*TASK BRIEF:* Your answer must be the exact lines from the one holding "You are a computer-use" through the end of the entries, with no pictures.
::::
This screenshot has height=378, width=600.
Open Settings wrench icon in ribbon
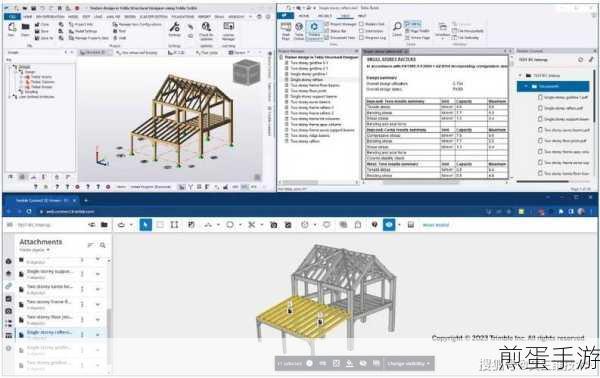pyautogui.click(x=174, y=28)
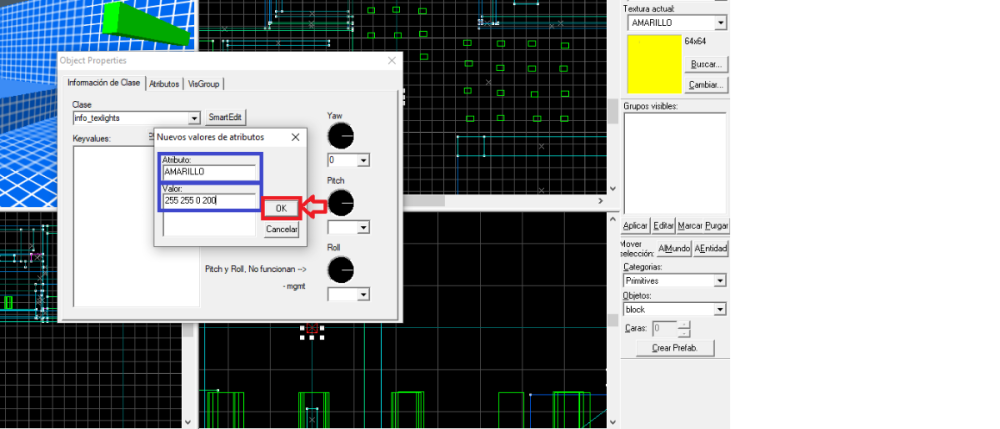Screen dimensions: 1000x429
Task: Click the Roll angle dial
Action: pos(341,269)
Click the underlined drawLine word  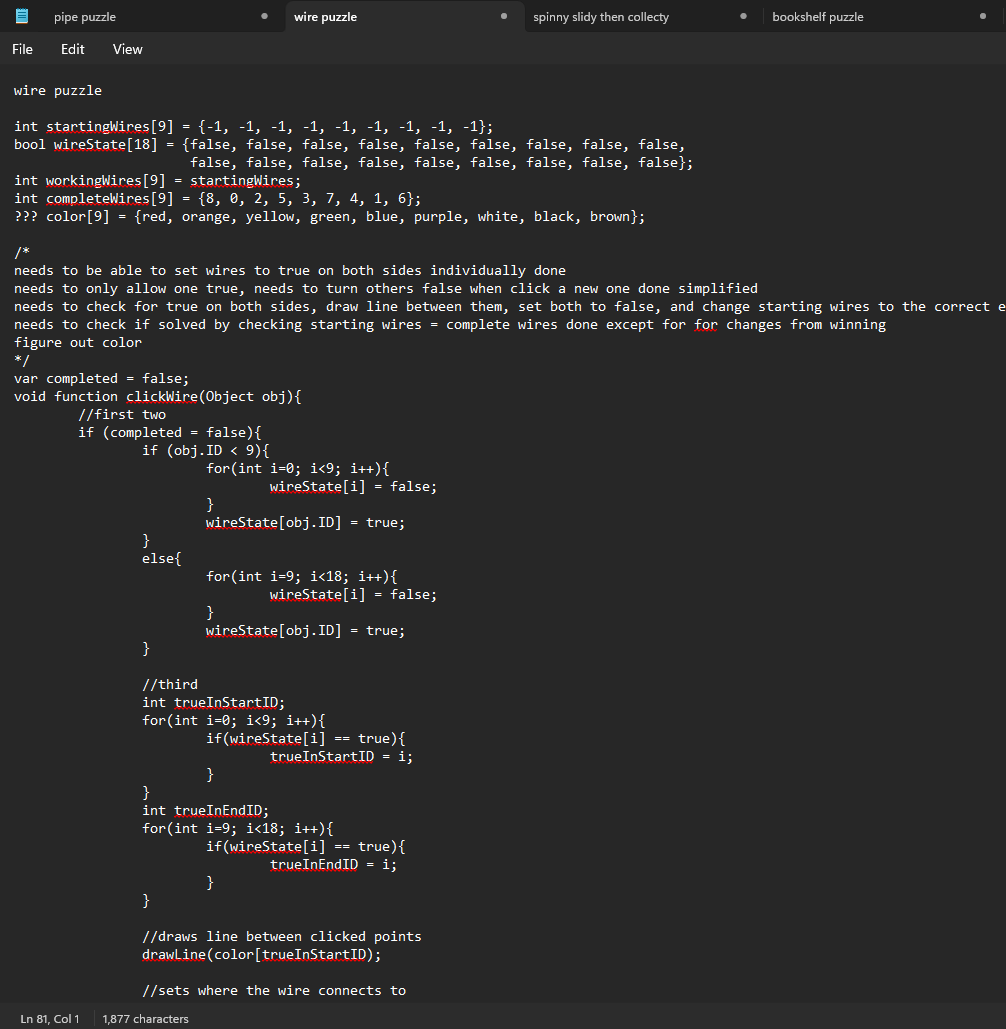173,955
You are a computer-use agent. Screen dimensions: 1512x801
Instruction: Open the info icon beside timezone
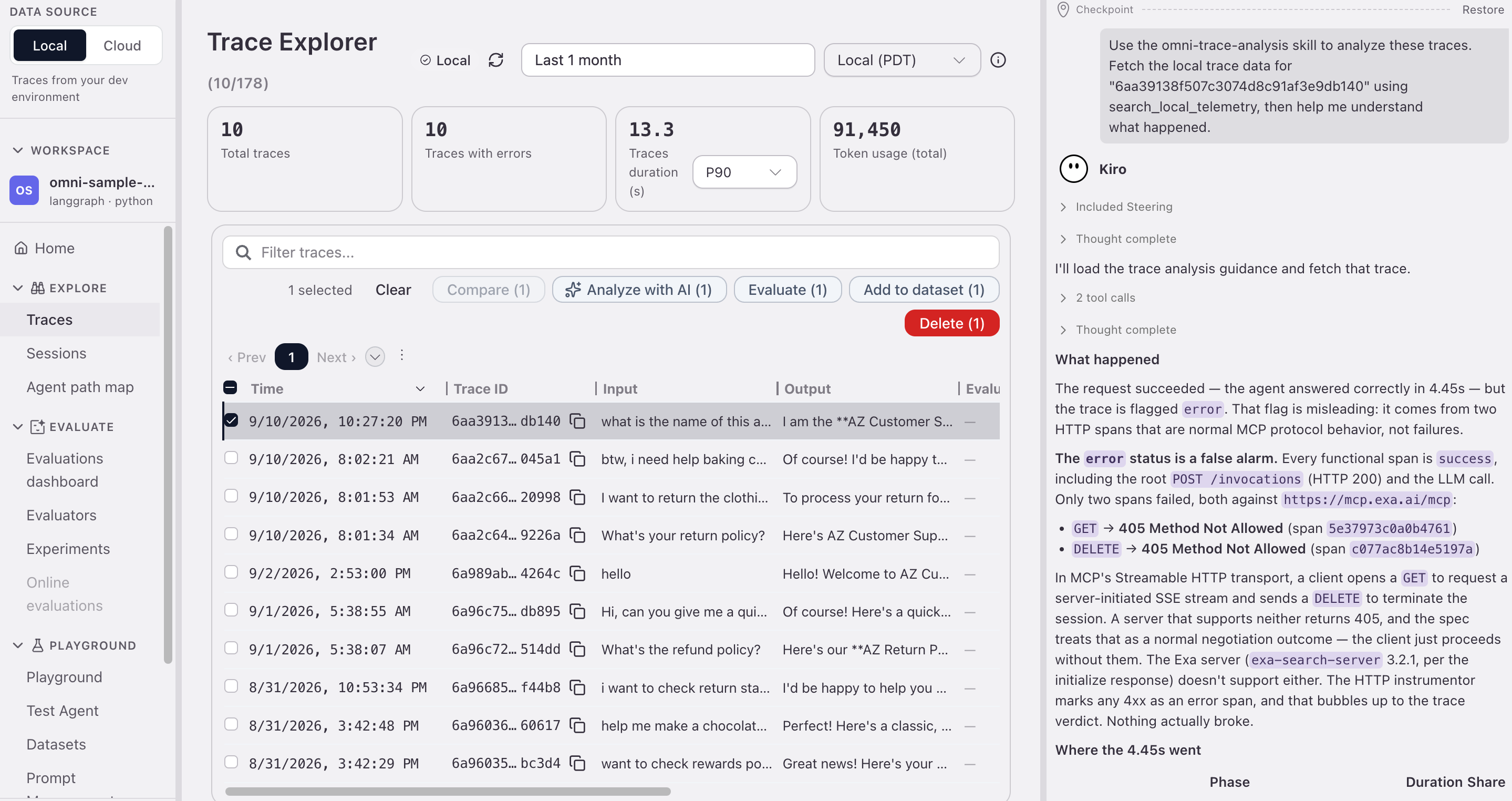(998, 60)
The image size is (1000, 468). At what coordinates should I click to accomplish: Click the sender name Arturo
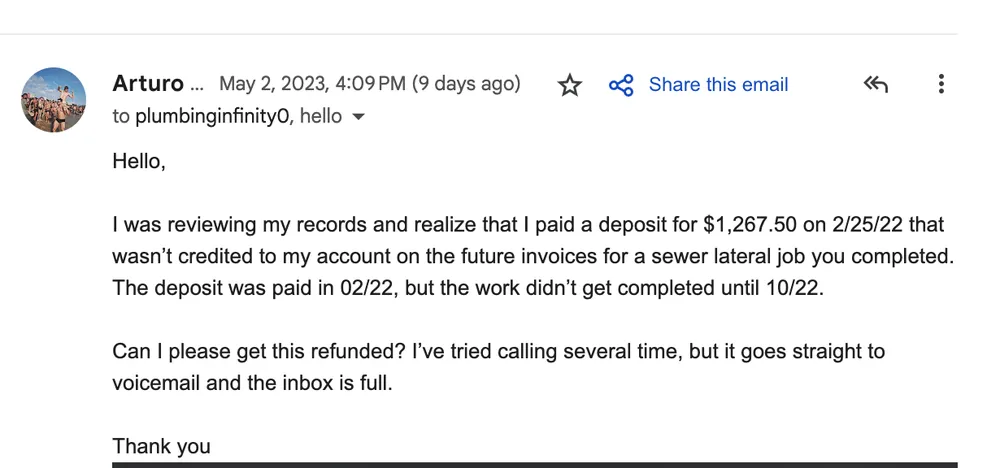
::::
*EXERCISE SOLUTION:*
You are a computer-use agent. Screen dimensions: 1512x801
Instruction: Open the info icon beside timezone
(998, 60)
The image size is (1000, 468). At what coordinates should I click to accomplish: Click the sender name Arturo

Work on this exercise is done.